Writer/Wine Merchant

Centurion, 1849–1869

Full Name Frederick Swartwout Cozzens

Born 11 March 1818 in New York (Manhattan), New York

Died 23 December 1869 in New York (Brooklyn), New York

Buried Saint Johns Cemetery, Yonkers, New York

Proposed by Charles M. Leupp

Elected 3 February 1849 at age thirty

Archivist’s Note: Brother of Abraham M. Cozzens

Century Memorials

Frederic Cozzens had gained a place in that rare class, of American humorists whose spirit is more often earnest than grotesque, sounding the depths of humanity rather than playing with its accidents. With his keen perceptions, his control of language, and his grace of natural transition from wit to pathos, if the cares of a busy life had not forbidden its devotion to literature, he might have stood high even where Irving and Hawthorne stand highest. Even thus restrained, he discharged his full duty to the cause of letters, by his strenuous efforts in behalf of International Copyright. He aided greatly to form the peculiar character of the Century of which from the beginning until within a few years, he continued an active and important member; and he was rewarded, as he often said, by finding here the rest and refreshment sought in vain elsewhere. But we gained from him more than we gave—and no one who recalls the earlier days of our club life can withhold the expression of deep and sincere sorrow for his loss, as one of the gravest that the Century has ever sustained.

Augustus R. Macdonough
Annual Meeting Minutes, 8 January 1870

Abraham M. Cozzens’ brother, Frederick S., is cited in Who Was Who as a founding member of the Century. But our Red Book says that Frederick was a member from 1849 to 1869. He was a wine merchant. He published in Yankee Doodle magazine and in the Knickerbocker Magazine.

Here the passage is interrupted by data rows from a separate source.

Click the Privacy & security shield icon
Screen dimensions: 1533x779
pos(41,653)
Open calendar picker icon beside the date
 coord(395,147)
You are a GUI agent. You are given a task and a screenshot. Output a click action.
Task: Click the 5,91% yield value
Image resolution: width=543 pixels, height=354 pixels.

Under the pseudonym Richard Haywarde, he published a book of essays, Prismatics (1853), illustrated with wood engravings from designs by his friends Elliott, Darley, Kensett, Hicks, and Rossiter (all members of the Century). At least some of the essays had previously appeared in periodicals. Among the titles are: The Last Picture, The First Oyster-Eater, On the Habits of Scotchmen and Of Societies for Alleviating the Condition of the Rich.

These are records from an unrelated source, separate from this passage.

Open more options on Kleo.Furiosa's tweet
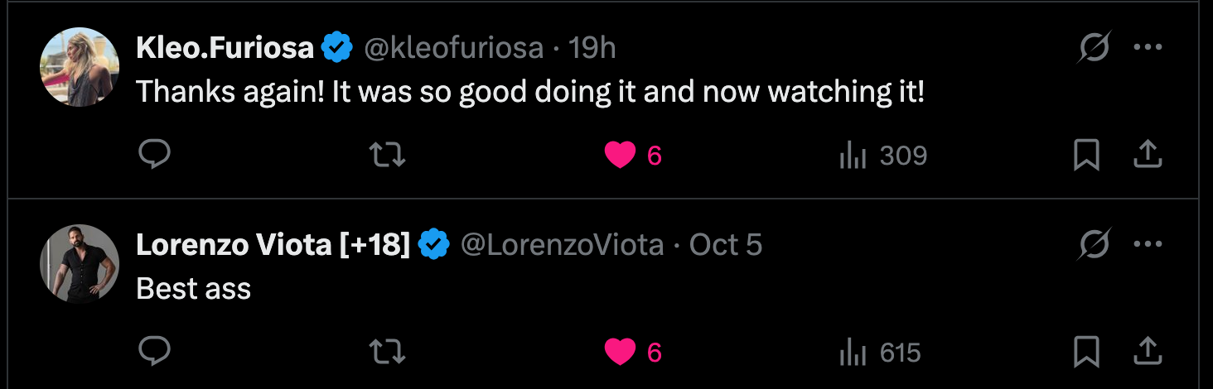This screenshot has height=389, width=1213. point(1148,49)
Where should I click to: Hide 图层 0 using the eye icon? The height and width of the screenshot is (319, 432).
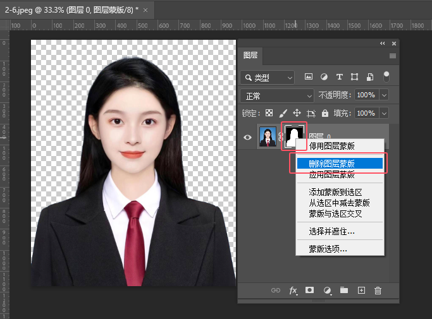pyautogui.click(x=247, y=136)
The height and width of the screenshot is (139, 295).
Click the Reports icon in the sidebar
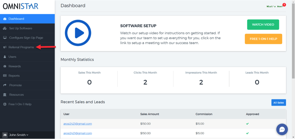5,76
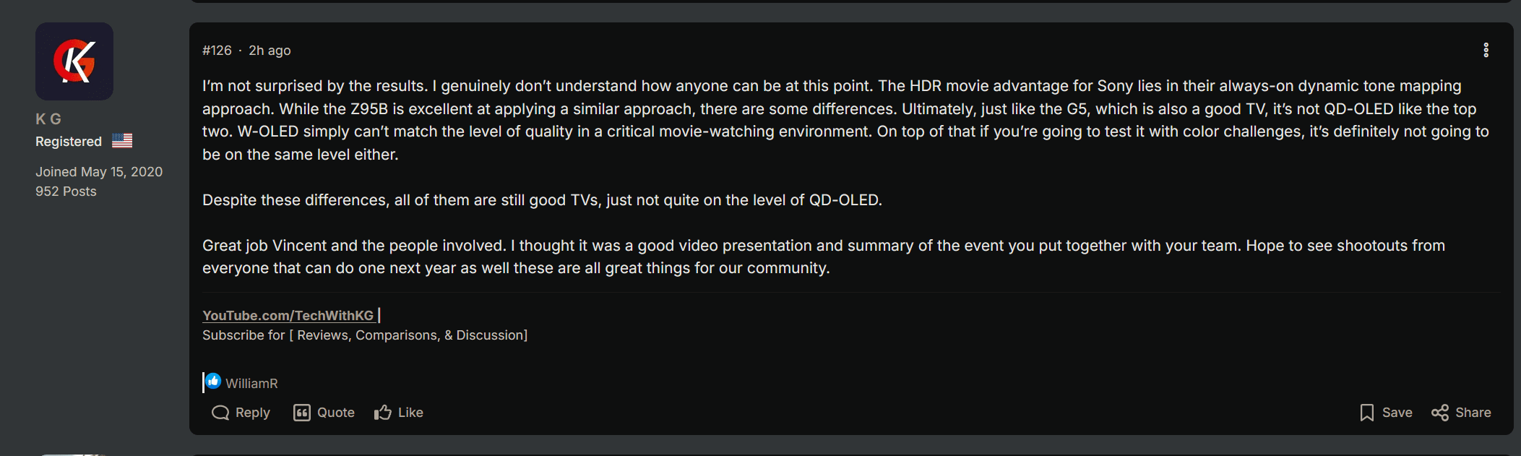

The Sketch Club had hoped to, and probably did, produce a number of volumes written, illustrated and sponsored by the club. Prismatics may have been a derivative of that.

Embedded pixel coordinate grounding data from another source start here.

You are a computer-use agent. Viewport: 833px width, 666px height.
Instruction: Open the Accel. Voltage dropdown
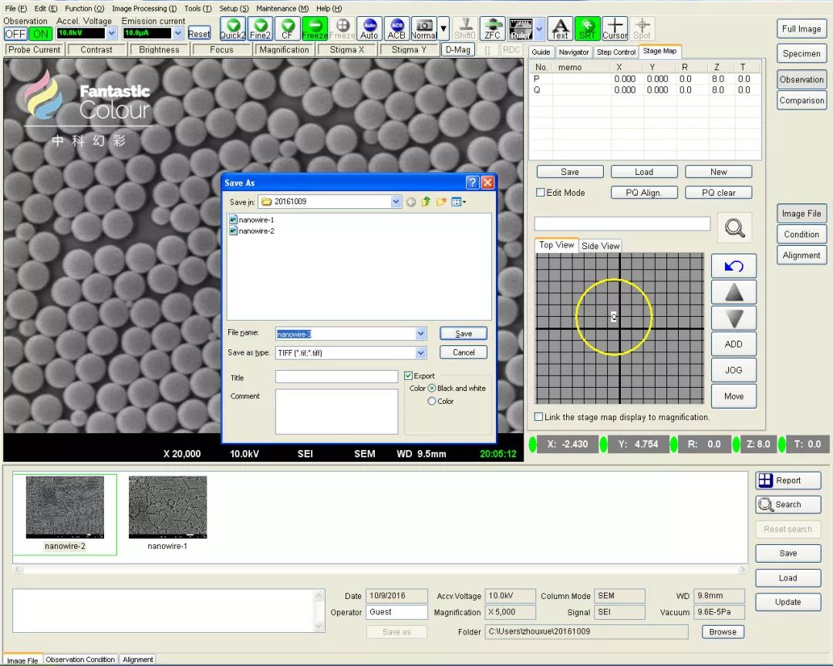click(112, 34)
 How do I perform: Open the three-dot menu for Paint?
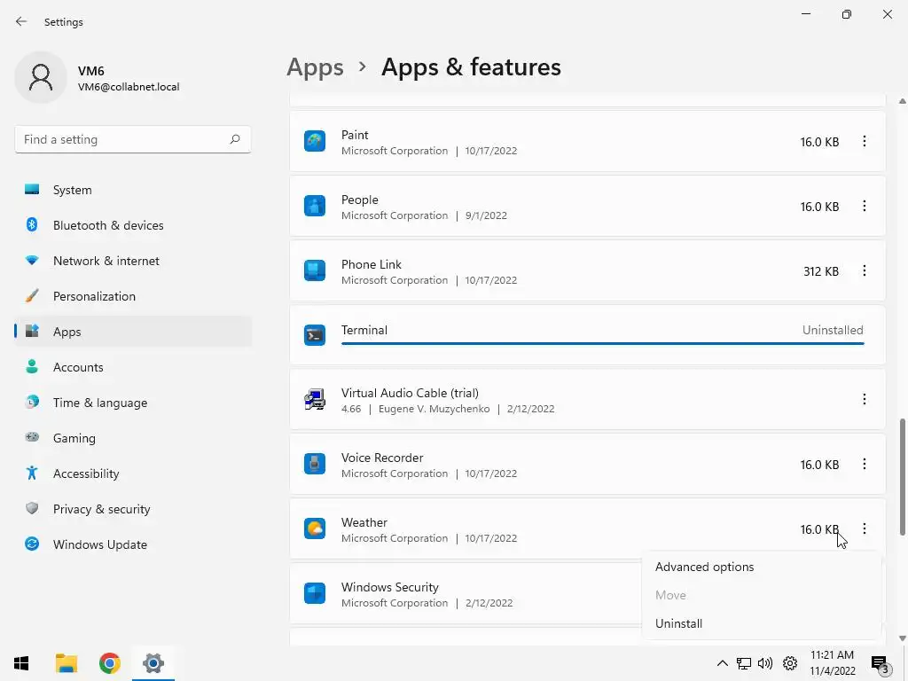click(865, 142)

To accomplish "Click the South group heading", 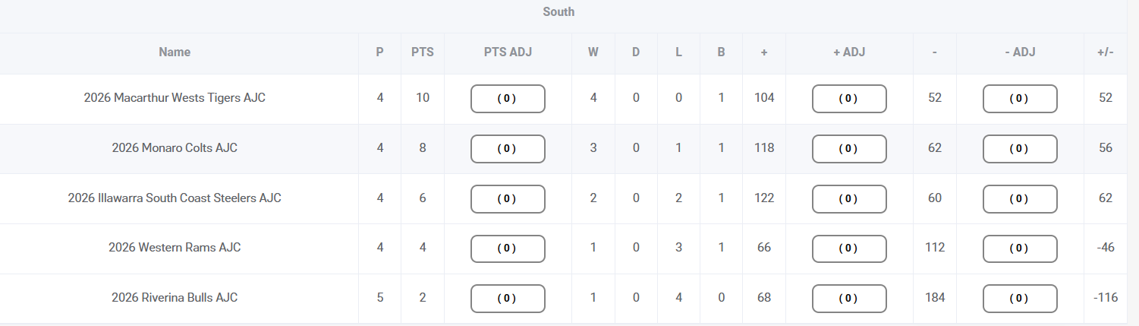I will (x=558, y=11).
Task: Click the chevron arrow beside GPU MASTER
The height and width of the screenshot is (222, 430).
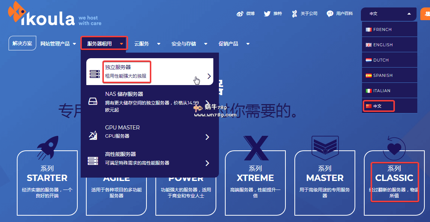Action: pos(207,137)
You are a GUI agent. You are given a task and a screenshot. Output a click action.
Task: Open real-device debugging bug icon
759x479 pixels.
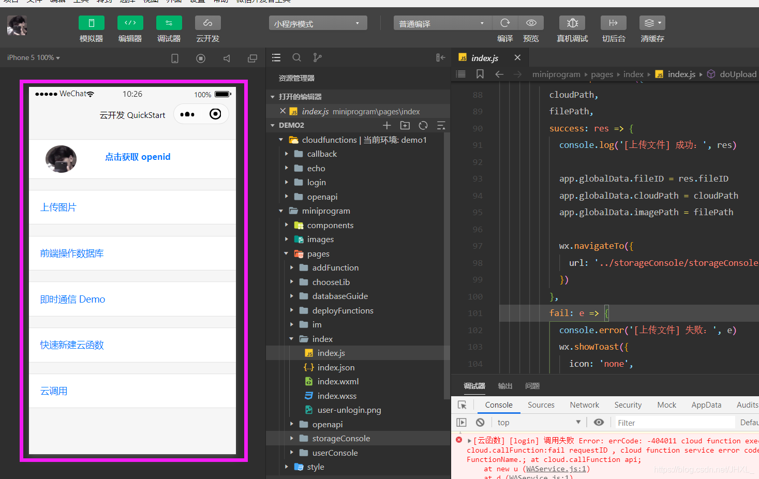click(x=572, y=23)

His other works include Acadia, or, a Month with the Blue Noses (1859) and The Sayings of Dr. Bushwacker and Other Learned Men (1867). He met Thackeray on his trip to the States and may have been responsible for the gift of the Thackeray table to the Century. In 1858, he was sent to the Copyright Congress in Brussels as a representative of the New York Publishers Association.

William A. Frosch
“Our Original Amateurs, 2009”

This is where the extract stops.